Some Japanese enterprises resumed operation at their Chinese facilities on Wednesday after temporary suspension.
Japan’s “purchase” of China’s Diaoyu Islands has aroused anger and protests among Chinese people across the country. Some Japanese enterprises in China temporarily suspended the operations of their plants in China on Monday and Tuesday. These enterprises included Canon, Panasonic, Aeon and Uniqlo. Sony’s two closed plants returned to operation Wednesday after one-day suspension. Workers in Canon’s factories in the Chinese cities of Zhuhai, Zhongshan and Suzhou all went back to work on the same day after a two-day leave with pay.

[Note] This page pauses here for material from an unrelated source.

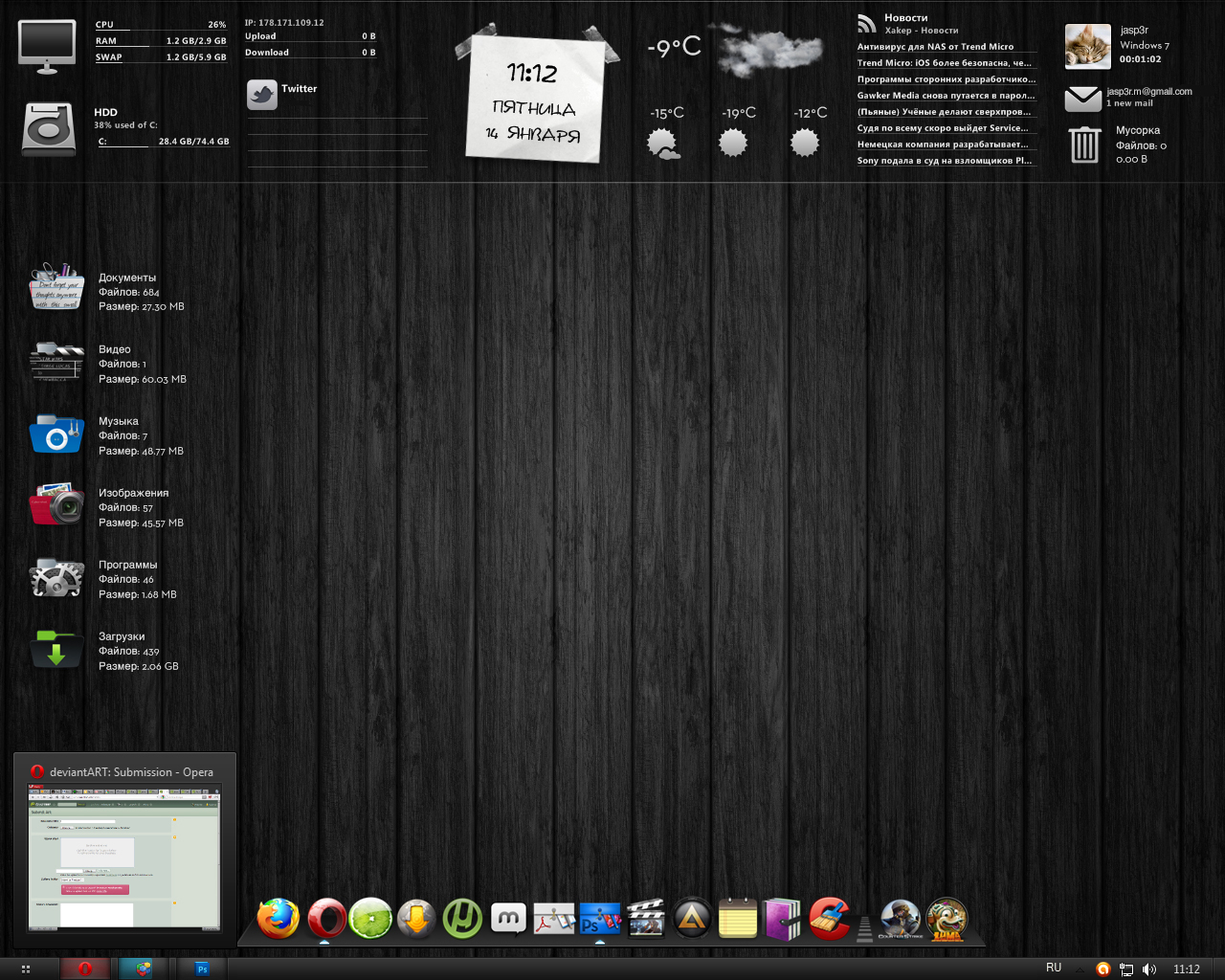Open the 'Антивирус для NAS' news headline
Image resolution: width=1225 pixels, height=980 pixels.
pos(935,47)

To cope with possible demonstrations and protests against the Japanese government and companies, a Panasonic plant in Suzhou parked its employee shuttle buses in the inconspicuous north area, instead of the front area where they used to park.
Panasonic told the media Tuesday that its factory in Qingdao did not resume production but its plants in other places were not affected and were all operating normally. Aeon confirmed that only two of its 36 shops were in normal operation by Tuesday and it was not clear when the other plants would reopen.
Sales in China respectively accounted for 13 percent and 9 percent of the sales revenue of Panasonic and Sony in the 2012 fiscal year, according to the rating agency Fitch. The rating agency held that the sales and reputation of Japanese companies in China would be affected by the Japanese government’s “purchase” of China’s territory.
There is concern that the move by the Japanese government will affect trade between these two largest economies in Asia. Their bilateral trade exceeded 340 billion US dollars in 2011.